Respiratory syncytial virus (RSV) is a common cause of bronchiolitis in infants. Although antiinflammatory in nature, glucocorticoids have been shown to be ineffective in the treatment of RSV-induced bronchiolitis and wheezing. In addition, the effectiveness of glucocorticoids at inhibiting RSV-induced proinflammatory cytokine production in cell culture has been questioned. In this study, we have investigated the effect of RSV infection on glucocorticoid-induced gene activation in lung epithelium-derived cells.
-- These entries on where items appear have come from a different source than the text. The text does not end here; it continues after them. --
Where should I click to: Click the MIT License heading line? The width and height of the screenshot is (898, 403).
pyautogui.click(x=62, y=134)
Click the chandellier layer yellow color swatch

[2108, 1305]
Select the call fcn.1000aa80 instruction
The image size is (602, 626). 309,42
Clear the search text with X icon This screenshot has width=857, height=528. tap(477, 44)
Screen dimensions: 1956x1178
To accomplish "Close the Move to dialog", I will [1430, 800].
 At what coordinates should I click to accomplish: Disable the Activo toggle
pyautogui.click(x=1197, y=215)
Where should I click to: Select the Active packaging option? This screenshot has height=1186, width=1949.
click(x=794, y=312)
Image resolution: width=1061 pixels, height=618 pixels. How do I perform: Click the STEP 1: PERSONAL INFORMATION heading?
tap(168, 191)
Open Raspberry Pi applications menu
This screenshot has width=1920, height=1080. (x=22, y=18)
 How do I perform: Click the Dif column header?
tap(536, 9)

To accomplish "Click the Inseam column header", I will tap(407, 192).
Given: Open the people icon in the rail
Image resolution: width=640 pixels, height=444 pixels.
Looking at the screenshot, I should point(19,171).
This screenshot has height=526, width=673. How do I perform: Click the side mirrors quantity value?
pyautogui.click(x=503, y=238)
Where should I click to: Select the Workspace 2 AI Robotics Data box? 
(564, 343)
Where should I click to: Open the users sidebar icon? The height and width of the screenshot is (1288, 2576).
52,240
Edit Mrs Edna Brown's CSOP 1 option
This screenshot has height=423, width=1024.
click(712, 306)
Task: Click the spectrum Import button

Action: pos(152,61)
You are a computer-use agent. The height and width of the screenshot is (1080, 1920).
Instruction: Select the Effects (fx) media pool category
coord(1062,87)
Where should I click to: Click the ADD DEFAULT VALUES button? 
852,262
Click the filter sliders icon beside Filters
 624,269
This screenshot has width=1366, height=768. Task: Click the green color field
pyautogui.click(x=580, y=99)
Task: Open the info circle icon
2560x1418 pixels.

We show that RSV infection inhibits dexamethasone induction of three glucocorticoid receptor (GR)-regulated genes (glucocorticoid-inducible leucine zipper, FK506 binding protein, and MAPK phosphatase 1) in A549, BEAS-2B cells, and primary small airway epithelial cells. UV irradiation of the virus prevents this repression, suggesting that viral replication is required. RSV is known to activate the nuclear factor κB (NFκB) pathway, which is mutually antagonistic towards the GR pathway. However, specific inhibition of NFκB had no effect on the repression of GR-induced genes by RSV infection, indicating that RSV repression of GR is independent of NFκB. RSV infection of A549 cells does not alter GR protein levels or GR nuclear translocation but does reduce GR binding to the promoters of the glucocorticoid responsive genes analyzed in this study. Repression of GR by RSV infection may account for the apparent clinical ineffectiveness of glucocorticoids in RSV bronchiolitis therapy. In addition, this data adds to our previously published data suggesting that GR may be a general target for infectious agents. Identifying the mechanisms through which this suppression occurs may lead to the development of novel therapeutics.

Respiratory syncytial virus induces airway insensitivity to beta-agonists in BALB/c mice.

beta-Adrenergic agonists (beta-agonists) are commonly used to treat respiratory syncytial virus (RSV) bronchiolitis but are generally ineffective for unknown reasons. We have previously shown that RSV strain A2 inhibits bronchoalveolar epithelial responses to beta-agonists in a BALB/c mouse model by inducing heterologous keratinocyte cytokine (KC)/CXCR2-mediated desensitization of epithelial beta(2)-adrenergic receptors. The aim of the current study was to determine whether RSV also induces airway insensitivity to beta-agonists. Total lung resistance (R) was measured in anesthetized female BALB/c mice undergoing mechanical ventilation on a flexiVent computer-controlled piston ventilator. Data were analyzed using the single-compartment model. Infection with RSV A2 did not induce airway hyperresponsiveness to increasing doses of the nebulized cholinergic agonist methacholine (MCh) at any time point after RSV infection. Prenebulization with the beta-agonist terbutaline (100 muM) significantly attenuated bronchoconstrictive responses to 20 and 50 mg/ml MCh in uninfected mice and in mice infected with RSV 4-8 days postinfection (d.p.i.). However, in mice infected with replication-competent, but not UV-inactivated, RSV for 2 days, significant terbutaline insensitivity was found. Terbutaline insensitivity at 2 d.p.i. could be reversed by systemic preinfection treatment with neutralizing anti-CXCR2 antibodies, which reduced bronchoalveolar lavage (BAL) neutrophil counts but did not alter viral replication, BAL KC levels, or lung edema. Terbutaline insensitivity was also reversed by postinfection nebulization with neutralizing anti-KC or anti-CXCR2 antibodies and could be replicated in normal, uninfected mice by nebulization with recombinant KC. These data suggest that KC/CXCR2-mediated airway insensitivity to beta-agonists may underlie the modest utility of these drugs as bronchodilators in therapy for acute RSV bronchiolitis.